## CYTOWANY FRAGMENT
>>>

Urodził się w 1953 r. w Gdyni, w licznej - bardzo katolickiej - rodzinie. Po studiach historycznych na Uniwersytecie Gdańskim współpracował z KOR, zakładał Studencki Komitet Solidarności w Gdańsku, działał w Ruchu Obrony Praw Człowieka i Obywatela. Później Ruch Młodej Polski, Wolne Związki Zawodowe, KPN.
"Chcemy walczyć z komuną"
Na początku lat 70. trafili pod skrzydła o. Ludwika Wiśniewskiego, który przy kościele św. Mikołaja tworzył Duszpasterstwo Akademickie. To tam poznali się przyszli liderzy gdańskiej opozycji - chłopcy z "Jedynki", z "Topolówki", Bogdan Borusewicz z "Plastyka".
- Chcemy walczyć z komuną o niepodległość Polski - powiedziałem wprost o. Ludwikowi, tworzymy zakonspirowaną grupę, jesteśmy gotowi na wszystko! - wspominał Aram. - Spojrzał na nas jak na wariatów: Spokojnie, jaka konspiracja, nie tak szybko. A byliście dzisiaj na mszy? Powiedział, że jest jeszcze inna opozycja. Pokazał, że można inaczej.

<<<

## MATERIAŁ
>>>

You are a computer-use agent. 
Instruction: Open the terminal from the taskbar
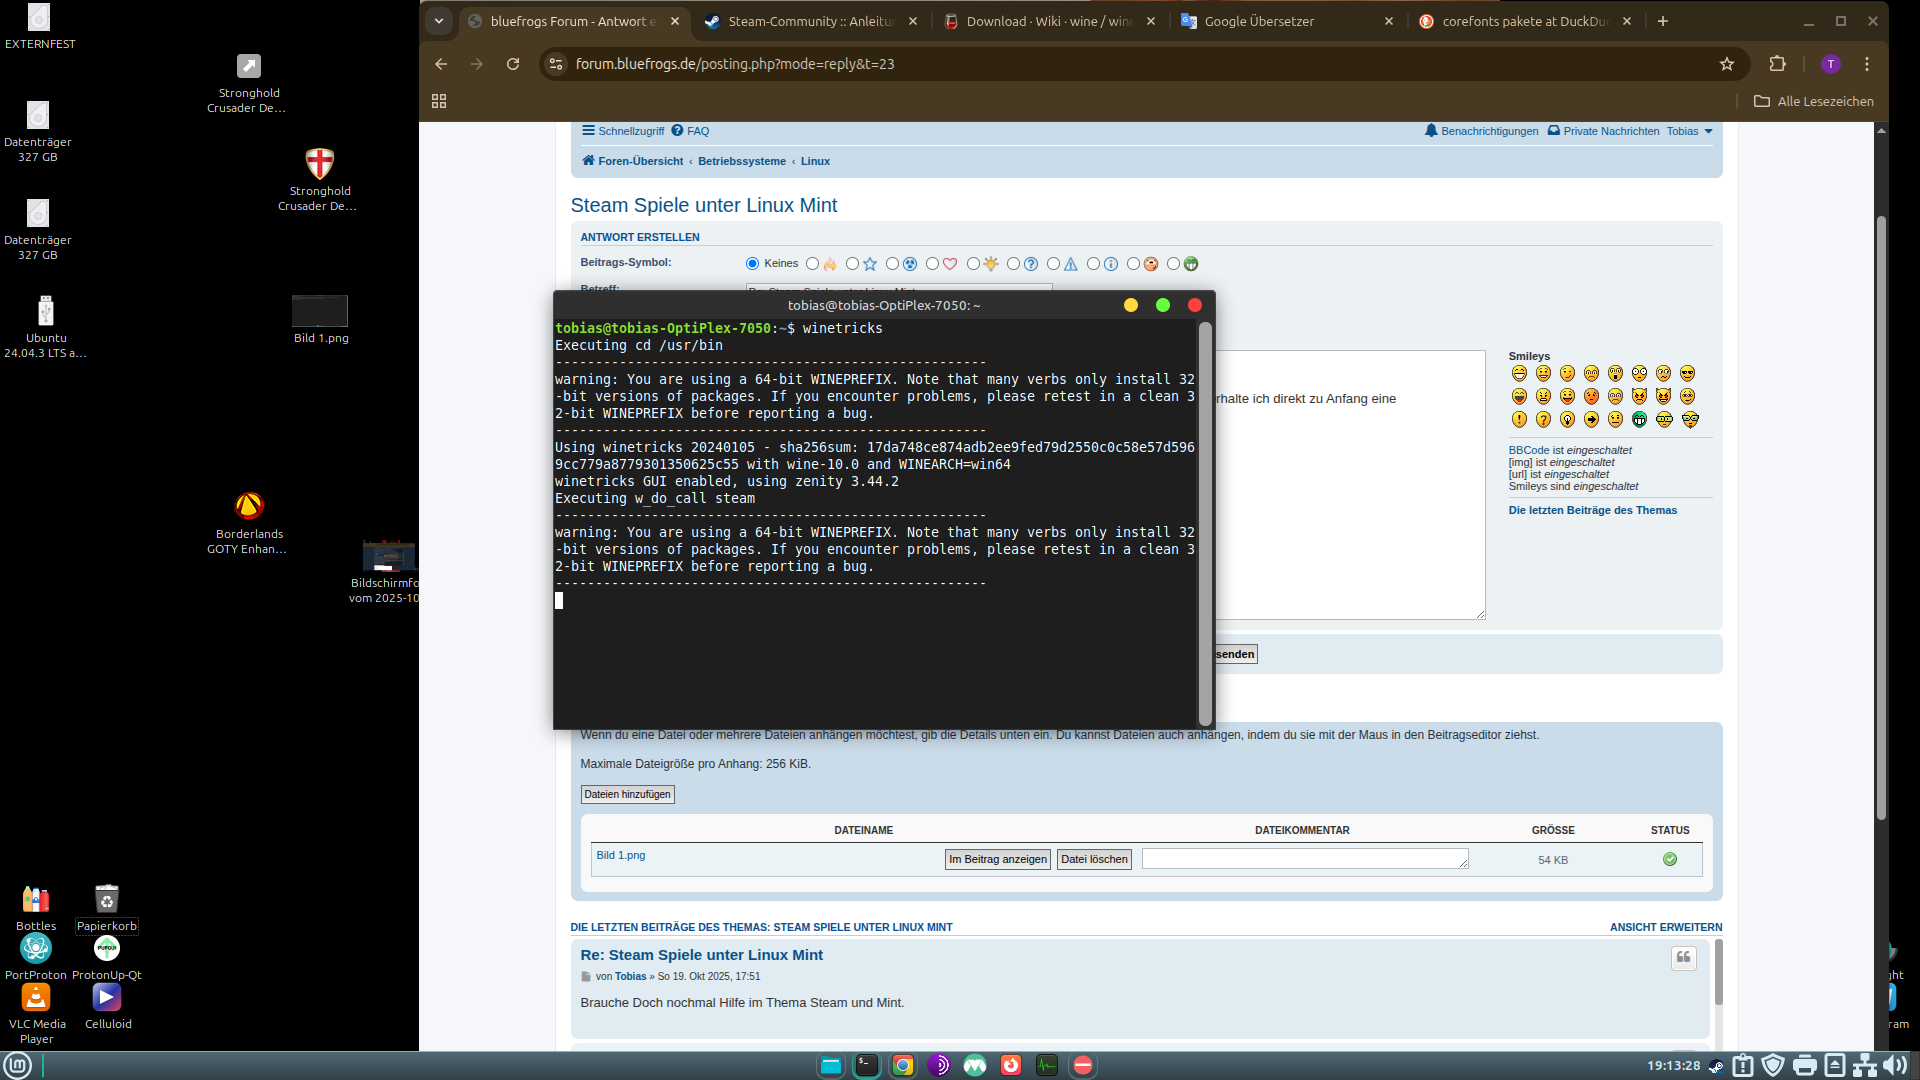(866, 1065)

<<<

## ZADANIE DO WYKONANIA
Odpowiedz na podstawie cytowanego fragmentu:
(a) W którym roku i w jakim mieście urodził się opisany w nim mężczyzna?
(b) Przy którym kościele o. Ludwik Wiśniewski tworzył Duszpasterstwo Akademickie?
(c) O co zapytał o. Ludwik według wspomnień Arama?
Materiał nie ma związku z cytowanym fragmentem.

## WYNIK ĆWICZENIA
(a) W 1953 r. w Gdyni.
(b) Przy kościele św. Mikołaja.
(c) Zapytał: „A byliście dzisiaj na mszy?”.